Awal bulan ini, para eksekutif dari beberapa perusahaan teknologi besar paling berpengaruh bertemu dengan pemerintahan Biden untuk membahas strategi menghadapi krisis yang akan datang yang disebabkan oleh pelatihan kecerdasan buatan yang intensif energi.
Kepala Staf Gedung Putih Jeff Zients, Penasihat Ekonomi Nasional Lael Brainard, Penasihat Iklim Nasional Ali Zaidi, Penasihat Senior Presiden untuk Kebijakan Iklim Internasional John Podesta dan pejabat pemerintah lainnya bertemu dengan banyak pemimpin industri teknologi, termasuk Presiden Alphabet Ruth Porat, Amazon Web Kepala Eksekutif Layanan CEO Matt Garman dan CEO OpenAI Sam Altman.
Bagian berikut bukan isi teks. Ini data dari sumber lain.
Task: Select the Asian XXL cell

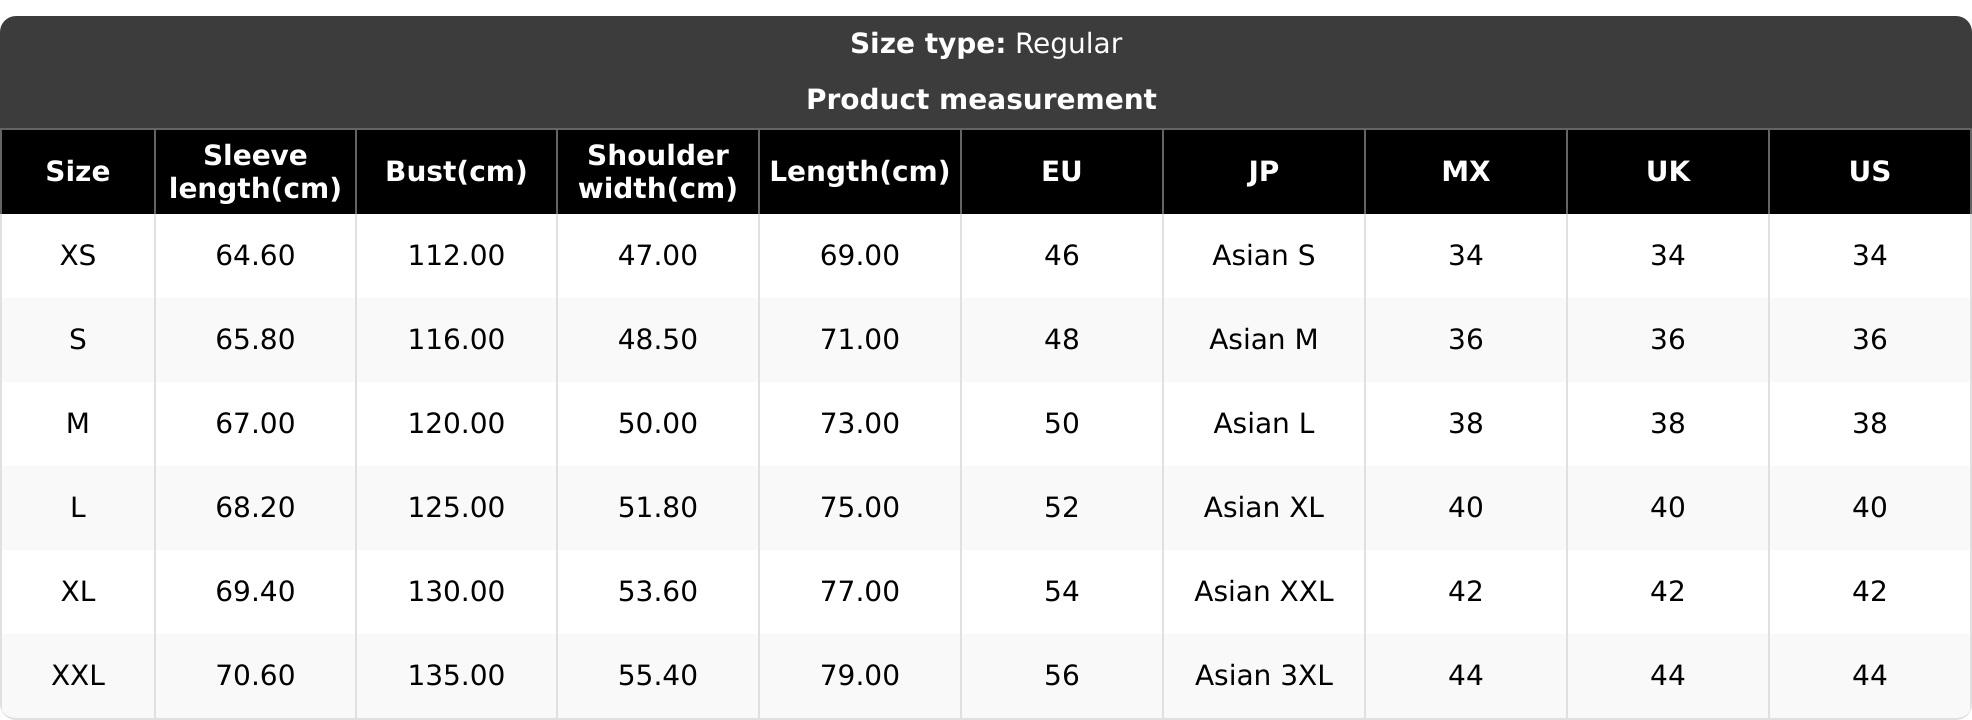Action: pyautogui.click(x=1264, y=592)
Ini bukan pertama kalinya pemerintahan Biden bermitra dengan perusahaan-perusahaan besar untuk mengatasi masalah energi sambil menyusun kebijakan yang meniadakan upaya mereka sendiri untuk memperkuat basis industri dan energi AS.
OpenAI gembira karena pemerintahan Biden mengumumkan rencana untuk berinvestasi dalam proyek infrastruktur pusat data setelah diskusi tersebut. Sebagai tanggapan, OpenAI mengatakan kepada CNBC bahwa perusahaan “menghargainya[s] gedung Putih [for] Diselenggarakannya pertemuan ini mengakui prioritas infrastruktur dalam menciptakan lapangan kerja, membantu memastikan bahwa manfaat kecerdasan buatan didistribusikan secara luas, dan memastikan bahwa Amerika Serikat terus menjadi yang terdepan dalam inovasi kecerdasan buatan.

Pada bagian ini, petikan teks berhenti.